• _PASSAGE TO READ_
Rule of law often became a matter of perspective rather than principle. Rules meant to apply equally to all were applied selectively. Exceptions became common practice. Temporary measures turned into permanent policies. What should have remained exceptional became routine. This is why the current reform effort must be understood correctly: it is not a legislative exercise but a process to restore confidence in institutions and correct public sector practices.

Many reforms are encouraged by the IMF and international partners, which should not cause concern or unnecessary opposition. On the contrary, their direction, momentum, and the confidence they inspire among investors, markets, and international financial institutions should be welcomed.

However, adopting reforms does not mean abandoning governance or existing laws. The central bank’s responsibility is neither to evade reform requirements nor to accept directives without independent opinion, constructive criticism when needed, or strong objection when necessary. Its duty is to ensure reforms align with Lebanon’s constitutional and legal framework, strengthen institutions rather than weaken them, and are implementable without creating ambiguity or contradictions within the legislative body.

Good legislation is measured not only by its objectives but also by its coherence. The legal system resembles a structure; one cannot replace a pillar simply because it appears stronger elsewhere. Each new component must fit the existing framework; otherwise, the entire edifice risks weakening. This is precisely the approach taken. Amendments to the banking secrecy law have been approved, enhancing transparency while preserving constitutionally guaranteed rights.

• _DATA_
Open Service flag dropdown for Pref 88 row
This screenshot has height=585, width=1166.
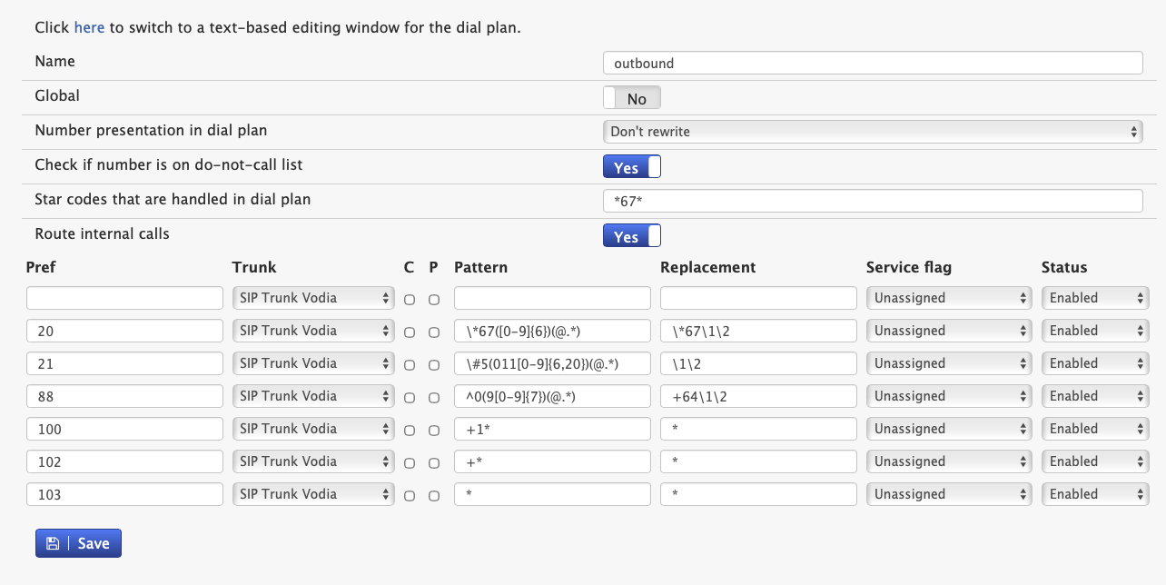click(x=949, y=396)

• _EXERCISES_
1) In the passage on reform in Lebanon, what besides its objectives is good legislation measured by?
2) Carry on writing the passage on reform in Lebanon, starting after its final sentence.

• _WRITTEN RESPONSES_
1) Its coherence.

2)
Banking Sector Restructuring

The draft Banking Restructuring Law is also under renewed discussion, representing a crucial step toward restoring confidence in the banking sector. This law aims not only to address accumulated losses but also to establish a clear framework for recapitalizing banks capable of continuing operations and liquidating those that cannot, in a manner that protects depositors as much as possible.

The most important and complex legislation remains the Financial Regularization and Deposit Repayment Law, currently under negotiation between the government and the IMF, with the central bank intermittently involved. Saeed reiterated that the central bank will not support this law unless it rests on solid legal grounds, a realistic economic approach, and genuine social justice.

The key objectives include:

1) Ensuring that all parties—the state, central bank, and commercial banks—bear the economic burdens of the crisis with a fair and realistic distribution of obligations.

2) Preventing depositors, especially small depositors holding less than $100,000, from incurring high costs and enabling the fastest repayment methods according to available liquidity.

3) Providing the Lebanese banking sector, before others, a real chance to recapitalize and restructure to continue service provision and participate in economic recovery.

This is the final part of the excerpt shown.